» **About this exercise**
Whatever the listing holds, output it without alteration.

══ Material for this exercise ══

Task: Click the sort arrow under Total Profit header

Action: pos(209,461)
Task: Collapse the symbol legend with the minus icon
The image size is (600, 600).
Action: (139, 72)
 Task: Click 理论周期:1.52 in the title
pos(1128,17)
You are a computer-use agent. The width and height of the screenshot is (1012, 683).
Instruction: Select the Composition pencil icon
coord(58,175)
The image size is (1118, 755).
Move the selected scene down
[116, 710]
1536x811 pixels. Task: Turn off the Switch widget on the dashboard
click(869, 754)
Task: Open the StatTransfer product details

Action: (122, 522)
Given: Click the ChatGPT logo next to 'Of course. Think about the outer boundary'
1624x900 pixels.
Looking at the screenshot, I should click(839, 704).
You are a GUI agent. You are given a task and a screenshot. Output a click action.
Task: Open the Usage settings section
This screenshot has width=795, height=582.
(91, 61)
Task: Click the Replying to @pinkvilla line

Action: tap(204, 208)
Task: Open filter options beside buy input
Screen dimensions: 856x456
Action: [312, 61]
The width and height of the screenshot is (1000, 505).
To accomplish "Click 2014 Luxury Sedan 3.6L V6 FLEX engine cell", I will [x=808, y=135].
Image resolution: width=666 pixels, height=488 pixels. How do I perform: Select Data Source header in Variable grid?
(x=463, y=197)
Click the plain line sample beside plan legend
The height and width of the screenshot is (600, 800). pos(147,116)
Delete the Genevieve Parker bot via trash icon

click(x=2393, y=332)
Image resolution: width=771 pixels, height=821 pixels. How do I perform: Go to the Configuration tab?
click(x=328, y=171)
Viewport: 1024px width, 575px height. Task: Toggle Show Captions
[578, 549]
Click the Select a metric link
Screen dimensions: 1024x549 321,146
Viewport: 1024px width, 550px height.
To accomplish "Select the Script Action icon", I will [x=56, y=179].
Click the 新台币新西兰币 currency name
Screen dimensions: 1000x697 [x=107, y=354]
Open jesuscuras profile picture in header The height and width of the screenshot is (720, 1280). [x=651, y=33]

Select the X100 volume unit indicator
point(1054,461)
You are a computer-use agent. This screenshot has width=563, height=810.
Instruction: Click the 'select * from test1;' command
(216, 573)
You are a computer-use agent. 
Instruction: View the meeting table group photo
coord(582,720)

═══

» **Your solution**
Task: Click the sort arrow under Total Profit header

Action: pos(209,461)
Task: Collapse the symbol legend with the minus icon
The image size is (600, 600).
Action: (139, 72)
 Task: Click 理论周期:1.52 in the title
pos(1128,17)
You are a computer-use agent. The width and height of the screenshot is (1012, 683).
Instruction: Select the Composition pencil icon
coord(58,175)
The image size is (1118, 755).
Move the selected scene down
[116, 710]
1536x811 pixels. Task: Turn off the Switch widget on the dashboard
click(869, 754)
Task: Open the StatTransfer product details

Action: (122, 522)
Given: Click the ChatGPT logo next to 'Of course. Think about the outer boundary'
1624x900 pixels.
Looking at the screenshot, I should click(839, 704).
You are a GUI agent. You are given a task and a screenshot. Output a click action.
Task: Open the Usage settings section
This screenshot has width=795, height=582.
(91, 61)
Task: Click the Replying to @pinkvilla line

Action: tap(204, 208)
Task: Open filter options beside buy input
Screen dimensions: 856x456
Action: [312, 61]
The width and height of the screenshot is (1000, 505).
To accomplish "Click 2014 Luxury Sedan 3.6L V6 FLEX engine cell", I will [x=808, y=135].
Image resolution: width=666 pixels, height=488 pixels. How do I perform: Select Data Source header in Variable grid?
(x=463, y=197)
Click the plain line sample beside plan legend
The height and width of the screenshot is (600, 800). pos(147,116)
Delete the Genevieve Parker bot via trash icon

click(x=2393, y=332)
Image resolution: width=771 pixels, height=821 pixels. How do I perform: Go to the Configuration tab?
click(x=328, y=171)
Viewport: 1024px width, 575px height. Task: Toggle Show Captions
[578, 549]
Click the Select a metric link
Screen dimensions: 1024x549 321,146
Viewport: 1024px width, 550px height.
To accomplish "Select the Script Action icon", I will [x=56, y=179].
Click the 新台币新西兰币 currency name
Screen dimensions: 1000x697 [x=107, y=354]
Open jesuscuras profile picture in header The height and width of the screenshot is (720, 1280). [x=651, y=33]

Select the X100 volume unit indicator
point(1054,461)
You are a computer-use agent. This screenshot has width=563, height=810.
Instruction: Click the 'select * from test1;' command
(216, 573)
You are a computer-use agent. 
Instruction: View the meeting table group photo
coord(582,720)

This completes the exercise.